Un canto de pájaro en la escasa luz, rompe el silencio y no lo veo. Busco en la fronda desnuda de un árbol, de allí me llegan los briosos trinos, que se expanden en el oscuro verde del prado. En mi insistencia por verlo cantar, pierdo parte del momento mágico que él fabrica. Enigmático y misterioso. Abierto al paisaje y deseoso de él. Desde su inexistencia escucho su delicioso canto.
En esta avanzada hora de la tarde, las montañas se vuelven doradas y allí, en la cicatriz de la roca fresca a causa de un desprendimiento, el dorado se muestra rojo naranja, como si la roca sangrara de una herida. Ladera abajo el valle, centellea de verdes como serpentina pulverizada. Todo el conjunto resplandece como si estuviera encendido y la llama fuese extinguiéndose, lentamente, acrecentándose la oscuridad, y surgiendo de ella las sombras. Dejando en silencio las cosas.
La vida es lo que llega a cada instante, pero también hay vida en lo pasado. Lugares, sonidos, colores, que el tiempo va enterrando, pero vuelven cuando se produce el milagro del recuerdo. Surgen de repente. Abrir una ventana y ver otro paisaje: el mar en la montaña y una suave brisa marina donde antes llovía a raudales. Algunos modificados por el tiempo, pero gratos al revivirlos y comprobar que no son olvidables, aunque te embriagues con nepente. El olvido vendrá cuando sacie la sed en las aguas del Leteo.
El día luminoso ha concluido. La oscuridad aguarda con su negrura. El destello de la conversación se desvanece ante el oscuro y fatalista lustre del pensamiento, que ahora vaga en su último hálito, por bosques envueltos en blanca niebla hacia el estancado y fangoso Aqueronte. Siempre prematuro parece el viaje. Teme no encontrar la barca en la orilla.
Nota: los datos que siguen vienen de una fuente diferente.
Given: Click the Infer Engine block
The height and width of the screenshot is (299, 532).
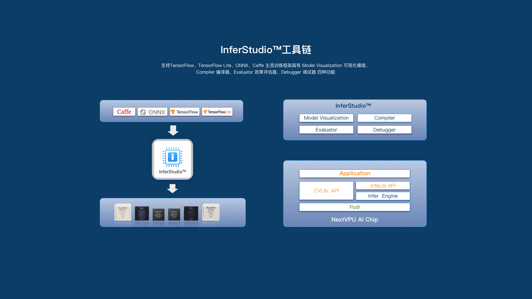Looking at the screenshot, I should tap(383, 196).
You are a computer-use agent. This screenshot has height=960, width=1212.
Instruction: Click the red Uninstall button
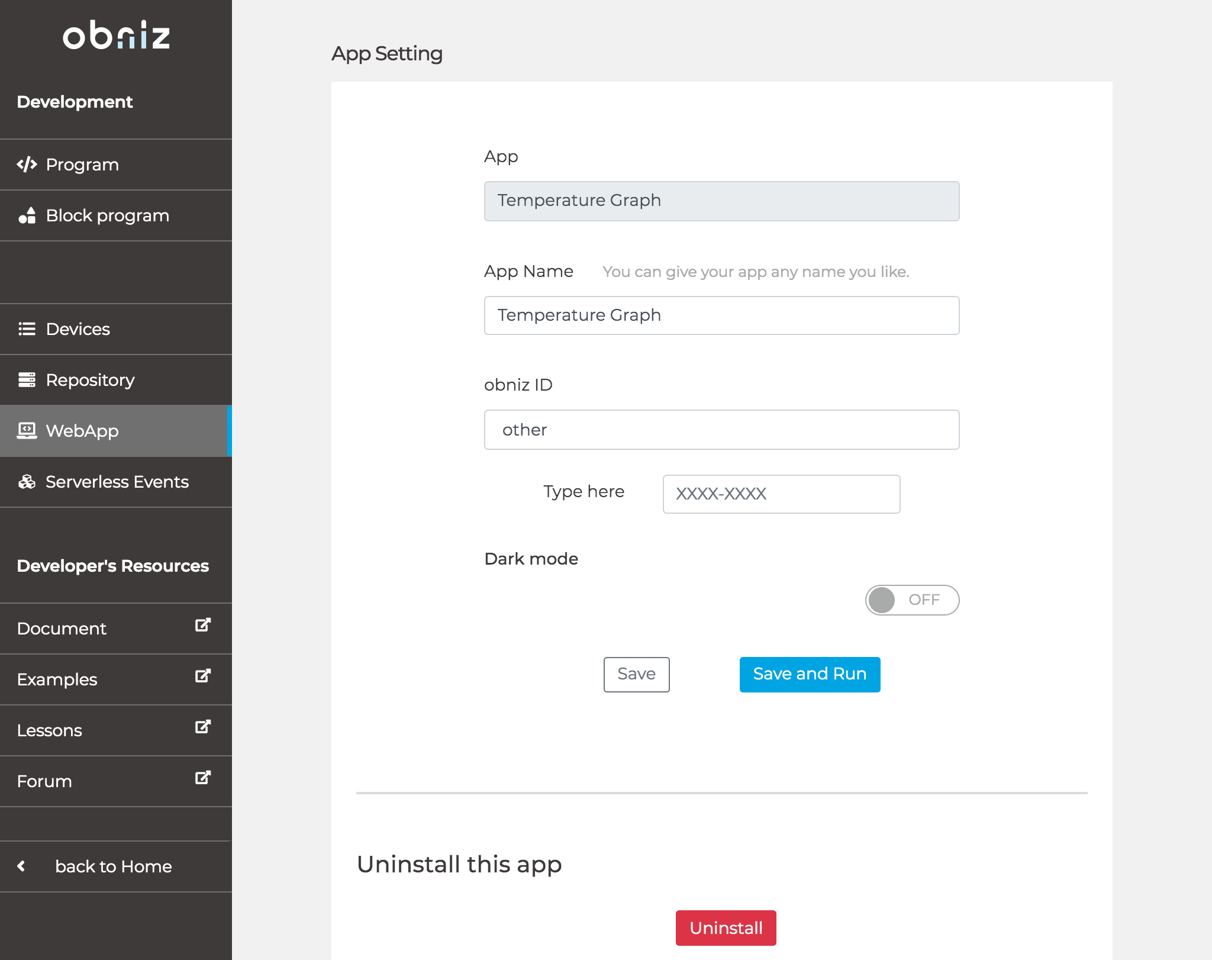click(726, 928)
Adelantándose a los acontecimientos, dentro del bosque y en un árbol apoyado, Caronte espera.
Arriba en un cielo azul pegado a la altura de los árboles, un sol frenético por brillar, despierta al bosque con ayuda del parloteo insistente de los pájaros. Despierta a la vida el silencio del olvido natural del mundo que la noche derrama. Los rayos van invadiendo cada resquicio y espero con impaciencia su llegada a la florida mimosa y ver cómo enciende e ilumina, como gotas de rayos, cada flor del amarillo árbol.